Results & Insights: The final model exceeded 90% accuracy on validation data, confirming its reliability in gauging overall sentiment. These insights pointed to a correlation between polarizing content and higher user engagement, underscoring how emotional language shapes social media dynamics.

Visualization: Average Sentiment & Retweet Volume
The left axis here displays sentiment (-1 to +1), while the right axis captures total retweet volume. Spikes in negativity consistently align with heavy retweet activity, illustrating how emotive content proliferates faster online.

Project 2: Time Series Forecasting for Retail Demand

Project Overview: Using detailed sales data covering multiple product lines over two years, I developed a forecasting system to anticipate monthly demand shifts. The goal was to reduce last-minute rush shipping and better align promotional timing.

Process: I cleaned the dataset (removing anomalies), introduced features like promotional flags and day-of-week indicators, and tested multiple modeling strategies. An ensemble of Prophet (for seasonality) and RandomForestRegressor (for non-linear interactions) outperformed baseline ARIMA, validated via rolling window back-testing.

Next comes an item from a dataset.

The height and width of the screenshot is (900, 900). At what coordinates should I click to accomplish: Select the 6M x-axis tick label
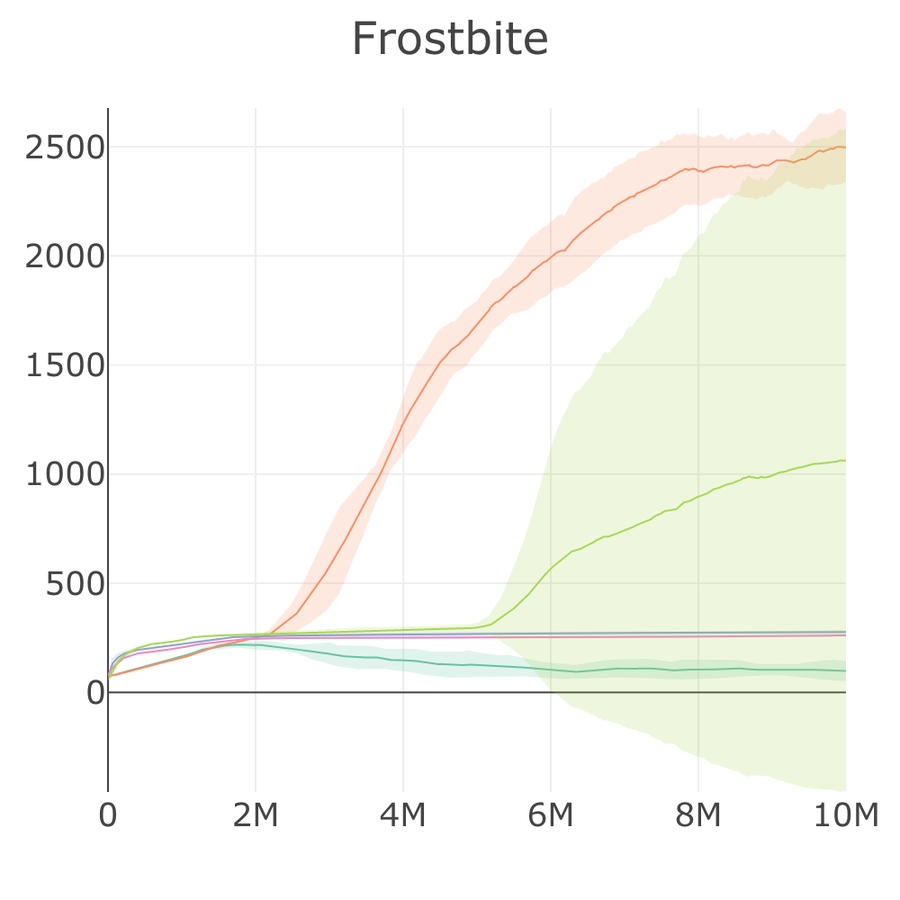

Results & Insights: The final model cut mean absolute error by ~17% over naive methods, enabling managers to reorder more precisely. Detailed error analysis revealed certain categories exhibited irregular surges around holidays or marketing pushes, highlighting the need for real-time forecast updates during those periods.

Visualization: Actual & Forecasted Monthly Sales (Confidence Bands)
Bars show actual sales across three product categories, while lines depict predicted volumes. The shaded areas around Category A’s forecast illustrate a 95% confidence interval, highlighting potential variance in demand.

Project 3: Advanced Customer Segmentation in E-Commerce

Project Overview: Merging session logs with transaction histories, I aimed to cluster users based on their buying patterns, frequency, and average order values. The resulting segments guided marketing teams toward more effective loyalty and upsell strategies.

Process: I engineered features like recency, cart abandonment rates, and total spend, then compared algorithms (K-Means, DBSCAN, hierarchical) using silhouette scores. K-Means with five clusters offered the best interpretability. Each segment was labeled by characteristic behaviors—for instance, “Mid-Freq, Mid-Spend” or “High-Freq, High-Spend,” enabling targeted approaches.

Results & Insights: Marketing campaigns tailored to each cluster boosted email open rates by ~18%. Observing user migration across segments also helped detect churn risk or ascendant buying patterns. The net outcome: a more nuanced view of consumer habits, fueling data-driven retargeting and retention efforts.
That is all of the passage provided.